Action item: Please write the data out once more, exactly as it is given.
══ The data ══
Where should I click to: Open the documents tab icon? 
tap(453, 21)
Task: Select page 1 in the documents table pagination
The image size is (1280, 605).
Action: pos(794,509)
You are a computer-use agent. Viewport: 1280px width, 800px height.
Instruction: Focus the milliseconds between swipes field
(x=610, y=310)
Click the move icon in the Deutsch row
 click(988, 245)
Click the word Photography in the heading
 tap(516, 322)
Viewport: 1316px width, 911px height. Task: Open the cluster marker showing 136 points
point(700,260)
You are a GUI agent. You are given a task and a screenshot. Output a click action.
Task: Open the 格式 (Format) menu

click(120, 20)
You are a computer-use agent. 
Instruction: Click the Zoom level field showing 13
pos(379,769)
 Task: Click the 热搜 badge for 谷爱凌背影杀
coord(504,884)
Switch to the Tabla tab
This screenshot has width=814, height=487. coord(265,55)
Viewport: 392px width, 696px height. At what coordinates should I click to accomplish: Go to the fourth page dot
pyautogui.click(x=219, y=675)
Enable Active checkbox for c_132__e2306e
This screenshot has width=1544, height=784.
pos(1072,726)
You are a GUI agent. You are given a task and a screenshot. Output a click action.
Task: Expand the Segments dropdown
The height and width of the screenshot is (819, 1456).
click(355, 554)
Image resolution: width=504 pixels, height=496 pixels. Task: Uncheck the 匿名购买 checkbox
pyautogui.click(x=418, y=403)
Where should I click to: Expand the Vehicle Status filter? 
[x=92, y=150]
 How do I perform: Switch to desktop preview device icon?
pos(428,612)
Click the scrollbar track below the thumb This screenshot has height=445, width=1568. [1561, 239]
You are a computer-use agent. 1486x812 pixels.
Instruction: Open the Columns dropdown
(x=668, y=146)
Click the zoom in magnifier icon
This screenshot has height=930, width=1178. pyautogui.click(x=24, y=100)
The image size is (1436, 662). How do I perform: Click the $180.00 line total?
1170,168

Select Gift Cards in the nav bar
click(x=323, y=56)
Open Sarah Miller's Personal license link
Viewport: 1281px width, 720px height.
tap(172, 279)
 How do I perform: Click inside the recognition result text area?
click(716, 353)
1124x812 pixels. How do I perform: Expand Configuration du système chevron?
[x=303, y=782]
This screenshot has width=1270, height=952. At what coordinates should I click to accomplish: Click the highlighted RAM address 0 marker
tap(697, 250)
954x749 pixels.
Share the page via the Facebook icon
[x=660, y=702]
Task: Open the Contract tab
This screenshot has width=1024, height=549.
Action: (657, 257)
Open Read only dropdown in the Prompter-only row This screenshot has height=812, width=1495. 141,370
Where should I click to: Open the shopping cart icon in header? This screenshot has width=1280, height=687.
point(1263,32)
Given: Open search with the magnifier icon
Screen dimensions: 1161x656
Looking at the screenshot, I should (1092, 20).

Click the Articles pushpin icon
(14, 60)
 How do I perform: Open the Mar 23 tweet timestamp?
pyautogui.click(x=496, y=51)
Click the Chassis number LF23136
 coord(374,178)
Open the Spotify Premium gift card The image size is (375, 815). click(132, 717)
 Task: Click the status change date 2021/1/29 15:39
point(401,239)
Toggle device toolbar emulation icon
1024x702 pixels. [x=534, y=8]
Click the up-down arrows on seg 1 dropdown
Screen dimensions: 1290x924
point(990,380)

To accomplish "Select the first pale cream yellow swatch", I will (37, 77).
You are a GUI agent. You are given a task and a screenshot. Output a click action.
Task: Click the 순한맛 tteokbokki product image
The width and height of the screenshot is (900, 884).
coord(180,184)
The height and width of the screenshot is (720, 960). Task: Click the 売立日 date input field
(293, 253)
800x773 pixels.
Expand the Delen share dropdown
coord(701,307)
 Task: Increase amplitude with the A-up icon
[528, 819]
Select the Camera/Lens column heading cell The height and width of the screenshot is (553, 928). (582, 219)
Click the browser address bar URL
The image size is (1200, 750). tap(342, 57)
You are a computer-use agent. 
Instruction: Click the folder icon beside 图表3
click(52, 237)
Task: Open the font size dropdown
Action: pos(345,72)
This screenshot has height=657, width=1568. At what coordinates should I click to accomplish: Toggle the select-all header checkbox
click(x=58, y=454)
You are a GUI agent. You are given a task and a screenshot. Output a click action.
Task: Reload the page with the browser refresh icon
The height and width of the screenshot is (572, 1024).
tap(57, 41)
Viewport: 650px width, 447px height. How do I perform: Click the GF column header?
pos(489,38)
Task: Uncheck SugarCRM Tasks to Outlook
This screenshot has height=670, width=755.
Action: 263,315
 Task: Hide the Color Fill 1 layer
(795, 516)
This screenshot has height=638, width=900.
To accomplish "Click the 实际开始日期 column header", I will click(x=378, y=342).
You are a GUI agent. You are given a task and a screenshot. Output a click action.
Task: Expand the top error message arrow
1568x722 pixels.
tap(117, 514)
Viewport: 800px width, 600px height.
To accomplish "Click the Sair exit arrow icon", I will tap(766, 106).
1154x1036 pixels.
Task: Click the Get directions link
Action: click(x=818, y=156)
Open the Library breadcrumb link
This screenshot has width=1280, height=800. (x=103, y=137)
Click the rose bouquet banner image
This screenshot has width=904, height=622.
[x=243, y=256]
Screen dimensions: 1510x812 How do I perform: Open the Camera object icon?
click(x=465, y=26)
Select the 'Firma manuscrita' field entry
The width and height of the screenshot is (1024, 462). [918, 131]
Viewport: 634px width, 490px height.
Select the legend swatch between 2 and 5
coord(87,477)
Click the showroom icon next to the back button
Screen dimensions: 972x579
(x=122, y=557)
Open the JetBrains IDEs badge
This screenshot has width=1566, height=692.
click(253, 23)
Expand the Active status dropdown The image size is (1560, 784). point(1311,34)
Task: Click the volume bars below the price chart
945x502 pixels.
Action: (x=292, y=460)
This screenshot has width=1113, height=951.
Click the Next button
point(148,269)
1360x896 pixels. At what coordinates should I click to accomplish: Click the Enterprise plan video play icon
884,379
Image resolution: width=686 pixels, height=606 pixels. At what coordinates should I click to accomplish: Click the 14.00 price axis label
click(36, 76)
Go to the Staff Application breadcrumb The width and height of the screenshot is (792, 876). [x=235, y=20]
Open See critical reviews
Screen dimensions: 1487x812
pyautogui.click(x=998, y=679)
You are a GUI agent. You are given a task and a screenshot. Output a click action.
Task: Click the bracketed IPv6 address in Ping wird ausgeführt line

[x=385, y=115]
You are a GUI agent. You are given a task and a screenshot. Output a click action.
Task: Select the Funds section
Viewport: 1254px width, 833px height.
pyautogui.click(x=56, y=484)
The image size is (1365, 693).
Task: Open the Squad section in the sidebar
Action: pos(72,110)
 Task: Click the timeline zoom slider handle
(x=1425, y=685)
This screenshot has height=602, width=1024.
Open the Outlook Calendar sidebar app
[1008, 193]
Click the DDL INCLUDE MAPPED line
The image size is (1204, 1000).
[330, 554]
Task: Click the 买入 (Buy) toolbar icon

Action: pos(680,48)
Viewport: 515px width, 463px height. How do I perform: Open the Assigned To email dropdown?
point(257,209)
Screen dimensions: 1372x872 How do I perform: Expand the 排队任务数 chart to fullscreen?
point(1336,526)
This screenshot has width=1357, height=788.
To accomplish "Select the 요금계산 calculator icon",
═══
Response below:
Where should I click to: Open the documents tab icon? 
tap(453, 21)
Task: Select page 1 in the documents table pagination
The image size is (1280, 605).
Action: pos(794,509)
You are a computer-use agent. Viewport: 1280px width, 800px height.
Instruction: Focus the milliseconds between swipes field
(x=610, y=310)
Click the move icon in the Deutsch row
 click(988, 245)
Click the word Photography in the heading
 tap(516, 322)
Viewport: 1316px width, 911px height. Task: Open the cluster marker showing 136 points
point(700,260)
You are a GUI agent. You are given a task and a screenshot. Output a click action.
Task: Open the 格式 (Format) menu

click(120, 20)
You are a computer-use agent. 
Instruction: Click the Zoom level field showing 13
pos(379,769)
 Task: Click the 热搜 badge for 谷爱凌背影杀
coord(504,884)
Switch to the Tabla tab
This screenshot has width=814, height=487. coord(265,55)
Viewport: 392px width, 696px height. At what coordinates should I click to accomplish: Go to the fourth page dot
pyautogui.click(x=219, y=675)
Enable Active checkbox for c_132__e2306e
This screenshot has width=1544, height=784.
pos(1072,726)
You are a GUI agent. You are given a task and a screenshot. Output a click action.
Task: Expand the Segments dropdown
The height and width of the screenshot is (819, 1456).
click(355, 554)
Image resolution: width=504 pixels, height=496 pixels. Task: Uncheck the 匿名购买 checkbox
pyautogui.click(x=418, y=403)
Where should I click to: Expand the Vehicle Status filter? 
[x=92, y=150]
 How do I perform: Switch to desktop preview device icon?
pos(428,612)
Click the scrollbar track below the thumb This screenshot has height=445, width=1568. [1561, 239]
You are a computer-use agent. 1486x812 pixels.
Instruction: Open the Columns dropdown
(x=668, y=146)
Click the zoom in magnifier icon
This screenshot has height=930, width=1178. pyautogui.click(x=24, y=100)
The image size is (1436, 662). How do I perform: Click the $180.00 line total?
1170,168

Select Gift Cards in the nav bar
click(x=323, y=56)
Open Sarah Miller's Personal license link
Viewport: 1281px width, 720px height.
tap(172, 279)
 How do I perform: Click inside the recognition result text area?
click(716, 353)
1124x812 pixels. How do I perform: Expand Configuration du système chevron?
[x=303, y=782]
This screenshot has width=1270, height=952. At what coordinates should I click to accomplish: Click the highlighted RAM address 0 marker
tap(697, 250)
954x749 pixels.
Share the page via the Facebook icon
[x=660, y=702]
Task: Open the Contract tab
This screenshot has width=1024, height=549.
Action: (657, 257)
Open Read only dropdown in the Prompter-only row This screenshot has height=812, width=1495. 141,370
Where should I click to: Open the shopping cart icon in header? This screenshot has width=1280, height=687.
point(1263,32)
Given: Open search with the magnifier icon
Screen dimensions: 1161x656
Looking at the screenshot, I should (1092, 20).

Click the Articles pushpin icon
(14, 60)
 How do I perform: Open the Mar 23 tweet timestamp?
pyautogui.click(x=496, y=51)
Click the Chassis number LF23136
 coord(374,178)
Open the Spotify Premium gift card The image size is (375, 815). click(132, 717)
 Task: Click the status change date 2021/1/29 15:39
point(401,239)
Toggle device toolbar emulation icon
1024x702 pixels. [x=534, y=8]
Click the up-down arrows on seg 1 dropdown
Screen dimensions: 1290x924
point(990,380)

To accomplish "Select the first pale cream yellow swatch", I will (37, 77).
You are a GUI agent. You are given a task and a screenshot. Output a click action.
Task: Click the 순한맛 tteokbokki product image
The width and height of the screenshot is (900, 884).
coord(180,184)
The height and width of the screenshot is (720, 960). Task: Click the 売立日 date input field
(293, 253)
800x773 pixels.
Expand the Delen share dropdown
coord(701,307)
 Task: Increase amplitude with the A-up icon
[528, 819]
Select the Camera/Lens column heading cell The height and width of the screenshot is (553, 928). (582, 219)
Click the browser address bar URL
The image size is (1200, 750). tap(342, 57)
You are a computer-use agent. 
Instruction: Click the folder icon beside 图表3
click(52, 237)
Task: Open the font size dropdown
Action: pos(345,72)
This screenshot has height=657, width=1568. At what coordinates should I click to accomplish: Toggle the select-all header checkbox
click(x=58, y=454)
You are a GUI agent. You are given a task and a screenshot. Output a click action.
Task: Reload the page with the browser refresh icon
The height and width of the screenshot is (572, 1024).
tap(57, 41)
Viewport: 650px width, 447px height. How do I perform: Click the GF column header?
pos(489,38)
Task: Uncheck SugarCRM Tasks to Outlook
This screenshot has height=670, width=755.
Action: 263,315
 Task: Hide the Color Fill 1 layer
(795, 516)
This screenshot has height=638, width=900.
To accomplish "Click the 实际开始日期 column header", I will click(x=378, y=342).
You are a GUI agent. You are given a task and a screenshot. Output a click action.
Task: Expand the top error message arrow
1568x722 pixels.
tap(117, 514)
Viewport: 800px width, 600px height.
To accomplish "Click the Sair exit arrow icon", I will tap(766, 106).
1154x1036 pixels.
Task: Click the Get directions link
Action: click(x=818, y=156)
Open the Library breadcrumb link
This screenshot has width=1280, height=800. (x=103, y=137)
Click the rose bouquet banner image
This screenshot has width=904, height=622.
[x=243, y=256]
Screen dimensions: 1510x812 How do I perform: Open the Camera object icon?
click(x=465, y=26)
Select the 'Firma manuscrita' field entry
The width and height of the screenshot is (1024, 462). [918, 131]
Viewport: 634px width, 490px height.
Select the legend swatch between 2 and 5
coord(87,477)
Click the showroom icon next to the back button
Screen dimensions: 972x579
(x=122, y=557)
Open the JetBrains IDEs badge
This screenshot has width=1566, height=692.
click(253, 23)
Expand the Active status dropdown The image size is (1560, 784). point(1311,34)
Task: Click the volume bars below the price chart
945x502 pixels.
Action: (x=292, y=460)
This screenshot has width=1113, height=951.
Click the Next button
point(148,269)
1360x896 pixels. At what coordinates should I click to accomplish: Click the Enterprise plan video play icon
884,379
Image resolution: width=686 pixels, height=606 pixels. At what coordinates should I click to accomplish: Click the 14.00 price axis label
click(36, 76)
Go to the Staff Application breadcrumb The width and height of the screenshot is (792, 876). [x=235, y=20]
Open See critical reviews
Screen dimensions: 1487x812
pyautogui.click(x=998, y=679)
You are a GUI agent. You are given a task and a screenshot. Output a click action.
Task: Click the bracketed IPv6 address in Ping wird ausgeführt line

[x=385, y=115]
You are a GUI agent. You are given a task and a screenshot. Output a click action.
Task: Select the Funds section
Viewport: 1254px width, 833px height.
pyautogui.click(x=56, y=484)
The image size is (1365, 693).
Task: Open the Squad section in the sidebar
Action: pos(72,110)
 Task: Click the timeline zoom slider handle
(x=1425, y=685)
This screenshot has height=602, width=1024.
Open the Outlook Calendar sidebar app
[1008, 193]
Click the DDL INCLUDE MAPPED line
The image size is (1204, 1000).
[330, 554]
Task: Click the 买入 (Buy) toolbar icon

Action: pos(680,48)
Viewport: 515px width, 463px height. How do I perform: Open the Assigned To email dropdown?
point(257,209)
Screen dimensions: 1372x872 How do I perform: Expand the 排队任务数 chart to fullscreen?
point(1336,526)
This screenshot has width=1357, height=788.
To accomplish "Select the 요금계산 calculator icon",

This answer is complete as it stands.